Famine could affect 15 million in Ethiopia and Eritrea

By Barry Mason
21 October 2002

Warnings that a severe famine could affect up to 15 million people in Ethiopia and Eritrea have been made by aid agencies. This comes at a time when the famine that is still developing in Southern Africa is affecting 15 million, together with six million needing emergency food rations in Afghanistan and up to two million in Angola.

A recent report from Refugees International (RI) makes the point that the international humanitarian response system is “facing unprecedented stress.” RI states that the crisis in Ethiopia was “unforeseen as recently as June” and that given the relatively tiny amounts spent by the United States and other Western governments on emergency aid, “the crisis that threatens to break the system is in Ethiopia and Eritrea.”

At the beginning of this month a warning was given that failure of rains in Ethiopia could lead to severe food shortages, affecting up to 14 million by the beginning of next year. The UN World Food Programme (WFP) said that six million people would require food in the next few months, and that it faces a shortfall in its pledges from donors of tens of thousands of tonnes.

This was followed by a United Nations aid agencies report warning that a third of the population of Eritrea—more than one million people—will need food aid. Food production within Eritrea will only meet 15 percent of requirements.

Ethiopia faces a shortfall of more than two million metric tonnes of food that would have to be supplied through aid. Ethiopian Prime Minister Meles Zenawi reporting to the Council of People’s Representatives said the country faced the danger of famine and had already distributed 45,000 tonnes of food to areas affected by drought. He called on international governments and aid agencies for more assistance.

Reduced rainfall and crop failure in the recent rainy periods have resulted in the current drought. The region has two rainy periods—the “belg” or short one and the main “meher” period. These have become more sporadic over recent decades. This may be due to the combined effects of global warming and the El Nino effect. Experts fear the coming harvest of November/December will fail.

One of the worst affected areas in Ethiopia is West Haraghe in the Oromia region. Other areas affected include the Afar region, Somali region, Tigray, the southern region as well as other parts of Oromia. A United Nations team, along with high-level delegates from the European Commission and USAID, recently visited the West Hargaghe area. This area, the breadbasket of Ethiopia, was previously regarded as a food-secure area and the fact it now faces famine is an indication of the gravity of the situation. They reported that maize and sorghum crops were wilting in the drought. Inhabitants of the area lined the roads holding up bunches of the withered crops as the convoy of cars carrying the delegation passed. Reports speak of people having to eat roots and fruits from the forests.

The UN World Food Programme assess that 17 percent of children under five suffer severe malnutrition and diseases associated with malnutrition such as marasmus and kwashiorkor are becoming widespread.
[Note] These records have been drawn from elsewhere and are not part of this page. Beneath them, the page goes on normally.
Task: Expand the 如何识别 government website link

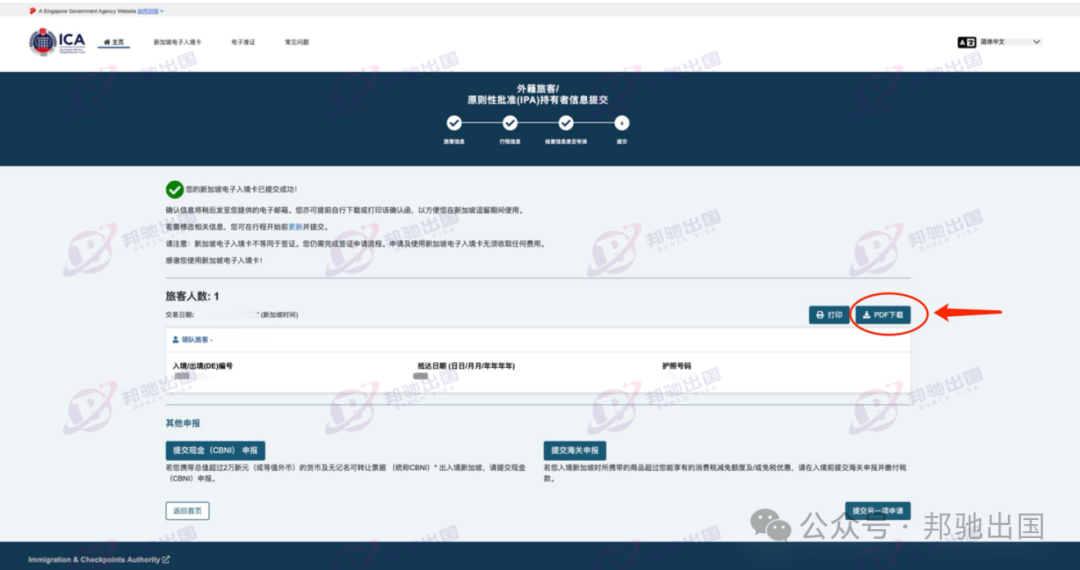Action: tap(149, 11)
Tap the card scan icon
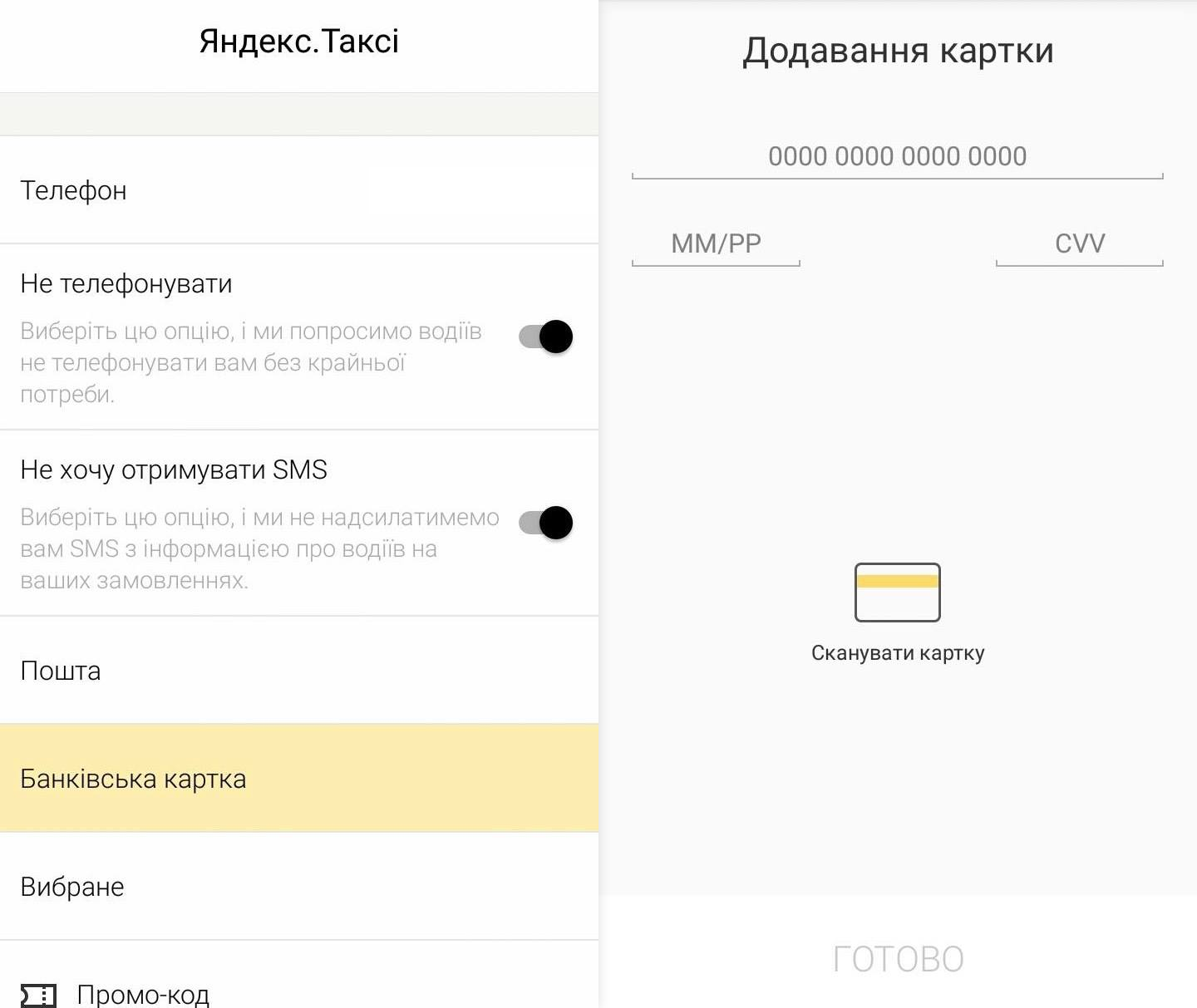 coord(898,593)
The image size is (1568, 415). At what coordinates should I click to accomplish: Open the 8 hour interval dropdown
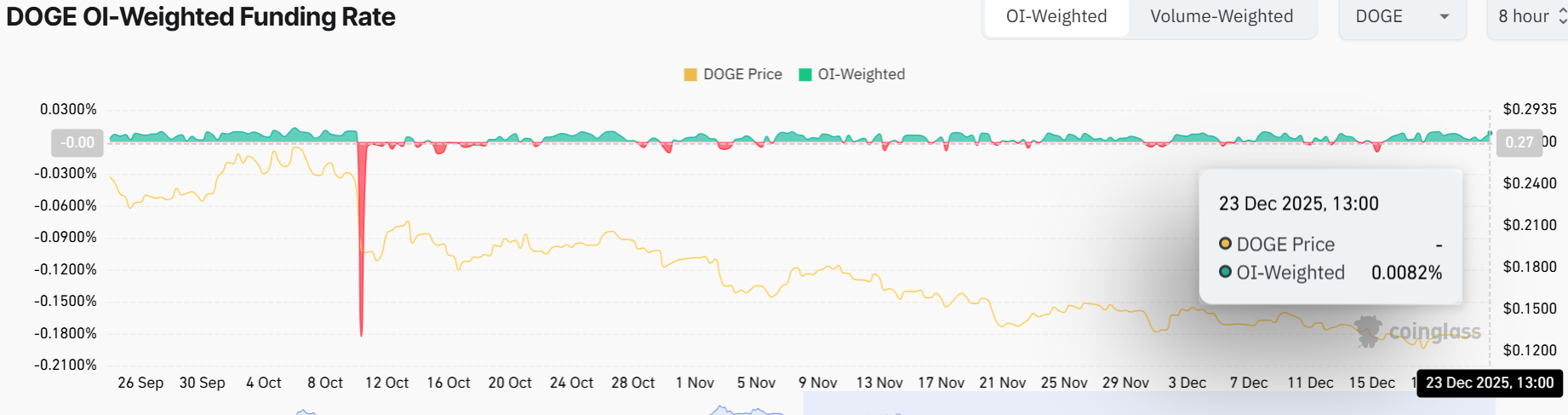point(1526,17)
The Ethiopian government’s Disaster Prevention and Preparedness Commission (DPPC) estimate that 70 percent of West Hargagehe’s population of 1.6 million people is in urgent need of food aid.
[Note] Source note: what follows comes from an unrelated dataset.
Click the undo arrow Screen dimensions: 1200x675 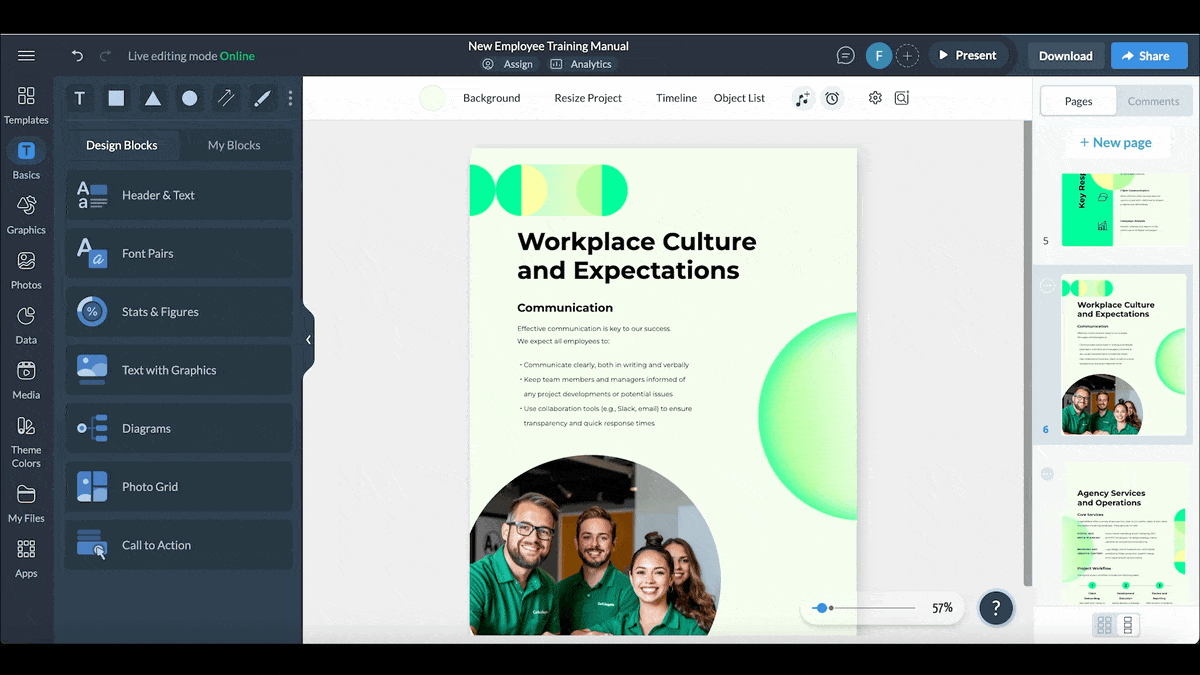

The Afar people of the northeastern region of Ethiopia are nomadic pastoralists, moving their herds of cows, goats and camels from one grazing ground to another. Because of the drought many of their animals are dying. Carcasses of the animals polluting river courses have raised fears of the spread of cholera. The DPPC estimates three quarters of a million people are in need of food aid in the region.

Eritrea’s Relief and Refugee Commission (ERREC) warned in July that it faced the worst drought since 1991. UN officials visited the country and reported greatly reduced food production in the provinces of Gash Barka and Debub. These two areas are the breadbasket provinces of the country. The annual rains in the coastal areas failed last winter and again in the spring.

Ethiopia and Eritrea have faced food deficits for the last two decades. In the early 1980s severe famine grabbed the headlines when taken up by Bob Geldoff’s Live Aid/Feed the World campaign. The ongoing food shortage is the result of chronic poverty, soil degradation and instability, which have been compounded by the erratic nature of the rainy periods.

A more fundamental issue, however, is the economic plight of both countries, which means they are unable to deal with such emergencies. Both countries spent millions of dollars on military hardware in a futile war over a border area of 160 square miles of mountainous territory. The war between them that ended in 2000 lasted two and a half years and cost over 100,000 lives. Famine last affected the Horn of Africa in 1999/2000 and was exacerbated by the war.

Both countries have also declined economically over the last period under International Monetary Fund programmes. Ethiopia has particularly suffered because its main export is coffee and world coffee prices have fallen by a staggering 70 percent since 1997. Many farmers who had previously grown food crops were encouraged to switch to coffee and the decline in coffee prices has left them with no income.

Ethiopia ranks 171 out of 174 countries in the UN’s Human Development Index. Life expectancy is 43 years and the literacy rate is 35 percent. A recent Panos report states that the average per capita income is less than half a dollar a day. A third of infants die from malnutrition, whilst most of the population has no access to clean water, health services or education.